Fulfilling the Requirements of COPPA
This law, the Children's Online Privacy Protection Act, was enacted by Congress in October 1998 and required the Federal Trade Commission to promulgate rules implementing COPPA by October of this year. After seeking industry, government and consumer comments on its proposed rules and conducting numerous workshops to supplement those comments, the FTC issued its final rules on Oct. 21. In light of these developments, all online marketers - from small Web masters to chief information officers - are advised to consider how COPPA will affect their business.
COPPA and its implementing rules apply to operators of Web sites and online services either directed to children under 13 or that have actual knowledge that such children provide information to the Web site or service.
When considering whether a Web site or service is directed to children, the FTC will consider the content - including the subject matter, visual or audio content, age of models and other characteristics.

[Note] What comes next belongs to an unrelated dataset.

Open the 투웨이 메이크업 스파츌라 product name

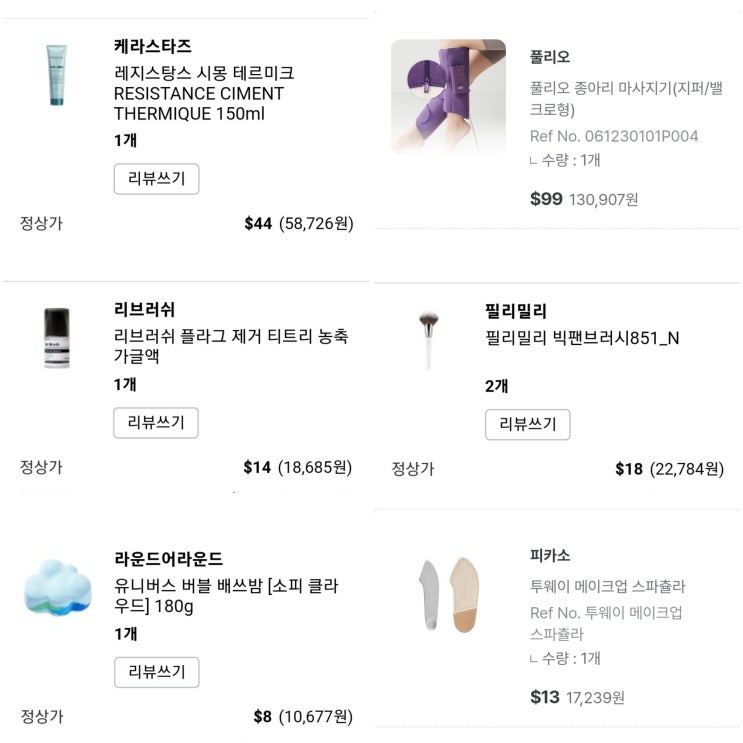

Advertisers that place banner ads on Web sites also must comply with COPPA if the advertiser is able to capture personal information from users who click on or provide information to a banner, if the ad is on a site directed to children or if there is actual knowledge that information is being obtained from a child.
COPPA does not apply to Internet service providers and cable operators that merely provide users with access to the Internet. Also exempt are Web sites that link to other sites covered by the Act but do not themselves engage in activities governed by the Act.

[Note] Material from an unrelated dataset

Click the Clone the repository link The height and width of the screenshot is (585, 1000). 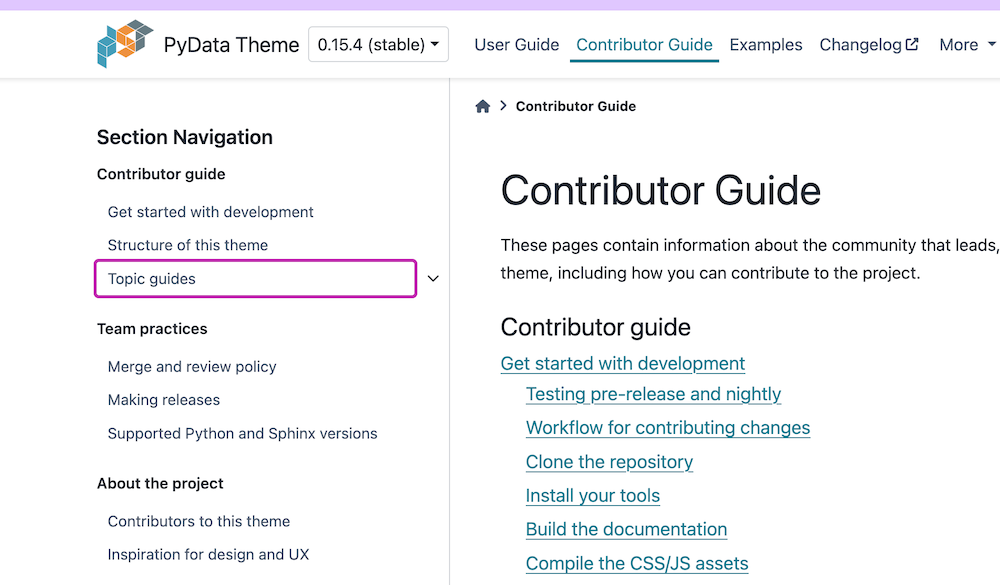(x=609, y=462)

The general notice required by COPPA must be accessible via a hyperlink from the home page of the Web site if the site is directed to children under 13 or from the home page of the children's section of a general audience site. A link to the notice also must appear at each area where information is collected.
The notice must disclose the name, street address, e-mail addresses and telephone number of the Web site operator or online service responsible for responding to inquiries from parents. Web sites and online services must disclose the types of information they will collect. Categories should be descriptive enough so that parents are able to make an informed decision about whether to consent to the collection and use of information provided by their children.

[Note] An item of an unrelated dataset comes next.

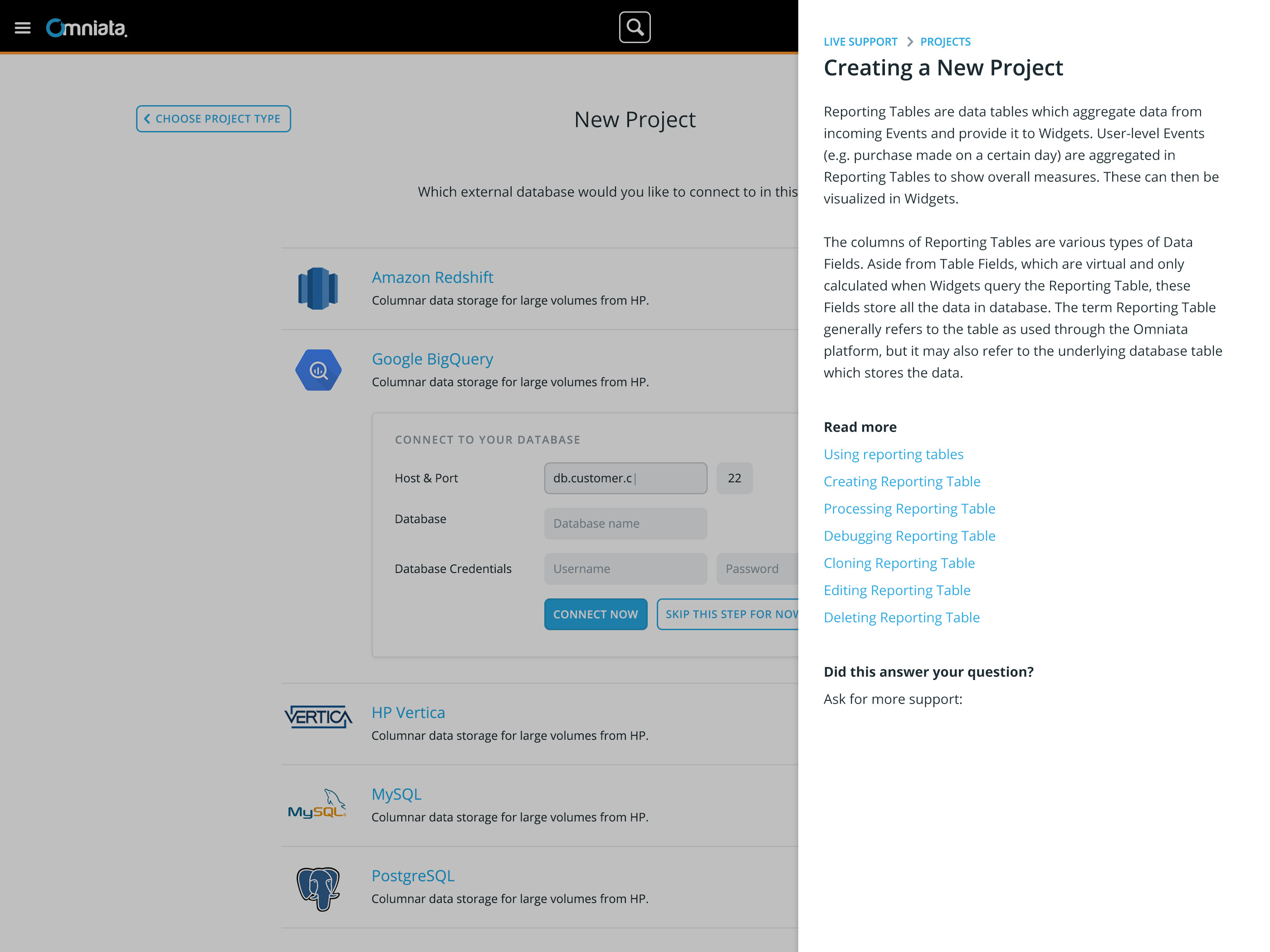The width and height of the screenshot is (1270, 952).
Task: Click the Omniata logo in the header
Action: [x=86, y=27]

The rules distinguish between personal information and general information. Personal information refers to name, address, phone number, e-mail address, instant messaging user identifiers and other types of information that can be used to locate an individual online or offline. General information such as a favorite music group or color is not considered personal. A screen name or photograph may be considered personal information if it reveals or is linked to any individually identifiable information.
The notice must disclose how the operator will collect information. For example, a site may ask the user to provide information to register with the site, make a purchase, answer a survey or play a game. A Web site or online service must disclose whether it will maintain postings to chat rooms and message boards and whether it's collecting information without the child's knowledge such as by using cookies and other tracking methods.
The notice must indicate how the operator intends to use the collected information. If the information will be shared with third parties, the notice must state generally with whom the information will be shared, how these parties will use the information and whether the third party has agreed to maintain the confidentiality of the information.
Finally, the notice must state that the Web site or online service will not condition a child's participation in a certain activity on the child's disclosing more personal information than is necessary.
Parental Consent and Access
Probably the most challenging aspect of COPPA for i-marketers is the requirement to obtain, with few exceptions, "verifiable parental consent" before collecting, using or disclosing personal information from children under 13 or allowing such children to participate in a forum, such as a chat room or message board, where they may post personally-identifiable information about themselves. In order to balance the requirements of COPPA with industry concerns, the FTC adopted a sliding scale to this requirement.
In general, the rules apply stricter measures for obtaining parental consent if the site or operator intends to share the child's information with others or allow the child to participate in a chat room or message board, than if the site or service intends only to use the information internally. Examples of the former include a "print and fax/send" option, or providing a credit card for verification purposes, a toll-free telephone number or digital signature.
The latter requirement may be met by receiving consent from a parent via e-mail with some additional step, such as confirming such consent via e-mail or regular mail. This sliding scale expires on April 21, 2002, at which time the FTC will consider the availability and effectiveness of new technologies to serve this purpose.
A Web site or online service must provide reasonable means for a parent to review personal information provided from and maintained about his or her child online and prevent its further use or maintenance. Upon request by a parent, an operator is required to disclose what general types of information have been collected from the child. If a parent seeks access to specific information about their child, the operator must verify that the person making the request is the child's parent or guardian. The rule does not allow a parent to change information about his or her child.
A Web site or online service must establish and maintain reasonable procedures to protect the confidentiality, security and integrity of personal information collected from children. For example, an operator should use secure Web servers and firewalls, delete personal information once it is no longer used, limit employee access to data and provide training for those with access, and screen third parties to whom information is disclosed. COPPA also provides a "safe harbor" for Web sites or online services that comply with self-regulatory guidelines that have been approved by the FTC.
Although COPPA does not take effect until April, i-marketers are advised to immediately review the provisions and the FTC's rules with appropriate counsel. Unlike legislation affecting the direct marketing industry in the past, COPPA mandates that significant information be provided to consumers and that parental consent be obtained before information from children may be collected and maintained. These obligations should not be taken lightly, as the FTC will surely enforce these requirements with considerable vigor next spring.